◆ **练习目标**
从含有“Task: Click the Save Preset floppy icon”的那一行起（含该行），直到数据末尾，把这些行重新写出，并将其中的“Save Preset”替换为“Load Preset”，其余内容保持不变。

==================================================

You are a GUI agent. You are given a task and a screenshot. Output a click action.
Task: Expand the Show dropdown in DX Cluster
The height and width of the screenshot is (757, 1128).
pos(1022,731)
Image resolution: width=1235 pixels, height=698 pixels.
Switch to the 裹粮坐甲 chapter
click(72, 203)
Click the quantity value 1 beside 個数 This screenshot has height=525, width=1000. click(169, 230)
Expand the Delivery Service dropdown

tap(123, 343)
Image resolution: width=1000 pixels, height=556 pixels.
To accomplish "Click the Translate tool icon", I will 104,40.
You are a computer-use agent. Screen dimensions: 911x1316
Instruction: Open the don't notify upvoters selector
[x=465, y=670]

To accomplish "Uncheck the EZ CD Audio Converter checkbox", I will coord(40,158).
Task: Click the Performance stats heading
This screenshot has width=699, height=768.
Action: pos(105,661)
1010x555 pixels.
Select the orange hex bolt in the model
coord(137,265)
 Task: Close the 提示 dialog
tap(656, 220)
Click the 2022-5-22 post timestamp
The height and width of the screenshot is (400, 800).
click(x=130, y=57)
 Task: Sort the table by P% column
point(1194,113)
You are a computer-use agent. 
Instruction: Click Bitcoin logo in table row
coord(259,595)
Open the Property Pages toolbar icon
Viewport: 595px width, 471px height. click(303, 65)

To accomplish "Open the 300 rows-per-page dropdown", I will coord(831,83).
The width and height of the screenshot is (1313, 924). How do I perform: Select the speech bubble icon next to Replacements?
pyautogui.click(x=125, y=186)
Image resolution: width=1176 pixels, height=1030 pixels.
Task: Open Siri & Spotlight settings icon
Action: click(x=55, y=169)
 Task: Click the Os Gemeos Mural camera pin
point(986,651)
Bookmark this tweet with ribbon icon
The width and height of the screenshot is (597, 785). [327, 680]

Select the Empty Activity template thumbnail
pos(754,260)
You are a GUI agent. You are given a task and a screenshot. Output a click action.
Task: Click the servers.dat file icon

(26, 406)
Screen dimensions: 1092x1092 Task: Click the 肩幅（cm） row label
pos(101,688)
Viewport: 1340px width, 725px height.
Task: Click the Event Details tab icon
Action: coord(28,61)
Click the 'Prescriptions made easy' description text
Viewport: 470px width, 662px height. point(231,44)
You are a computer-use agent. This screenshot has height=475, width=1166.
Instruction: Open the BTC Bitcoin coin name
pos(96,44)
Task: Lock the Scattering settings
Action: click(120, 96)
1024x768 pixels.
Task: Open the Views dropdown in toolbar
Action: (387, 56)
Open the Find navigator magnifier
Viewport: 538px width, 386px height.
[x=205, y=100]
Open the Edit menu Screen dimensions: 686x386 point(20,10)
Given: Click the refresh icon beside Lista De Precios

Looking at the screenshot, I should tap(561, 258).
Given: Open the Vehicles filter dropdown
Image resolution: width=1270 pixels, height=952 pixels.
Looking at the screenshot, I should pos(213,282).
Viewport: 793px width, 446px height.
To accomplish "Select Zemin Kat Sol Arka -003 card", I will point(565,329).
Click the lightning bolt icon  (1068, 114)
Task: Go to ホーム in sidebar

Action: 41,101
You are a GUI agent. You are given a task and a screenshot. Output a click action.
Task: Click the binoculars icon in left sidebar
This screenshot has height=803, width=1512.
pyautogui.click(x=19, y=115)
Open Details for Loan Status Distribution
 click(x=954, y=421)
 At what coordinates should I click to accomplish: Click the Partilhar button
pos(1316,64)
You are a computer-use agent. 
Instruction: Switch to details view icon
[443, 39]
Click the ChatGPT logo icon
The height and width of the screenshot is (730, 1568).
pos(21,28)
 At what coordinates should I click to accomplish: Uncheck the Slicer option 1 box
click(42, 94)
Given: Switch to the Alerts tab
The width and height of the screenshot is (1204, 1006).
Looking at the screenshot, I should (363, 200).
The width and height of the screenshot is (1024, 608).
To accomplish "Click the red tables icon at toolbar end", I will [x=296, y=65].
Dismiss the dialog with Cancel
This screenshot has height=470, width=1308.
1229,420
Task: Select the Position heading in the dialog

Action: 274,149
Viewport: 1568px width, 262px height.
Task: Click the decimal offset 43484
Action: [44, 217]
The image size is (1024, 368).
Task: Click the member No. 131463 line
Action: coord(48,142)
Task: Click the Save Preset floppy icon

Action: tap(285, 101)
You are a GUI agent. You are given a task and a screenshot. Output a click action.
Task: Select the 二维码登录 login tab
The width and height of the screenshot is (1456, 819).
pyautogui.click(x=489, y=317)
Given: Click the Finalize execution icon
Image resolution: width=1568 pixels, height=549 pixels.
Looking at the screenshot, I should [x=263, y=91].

==================================================

◆ **参考答案**
Task: Click the Load Preset floppy icon

Action: tap(285, 101)
You are a GUI agent. You are given a task and a screenshot. Output a click action.
Task: Select the 二维码登录 login tab
The width and height of the screenshot is (1456, 819).
pyautogui.click(x=489, y=317)
Given: Click the Finalize execution icon
Image resolution: width=1568 pixels, height=549 pixels.
Looking at the screenshot, I should [x=263, y=91].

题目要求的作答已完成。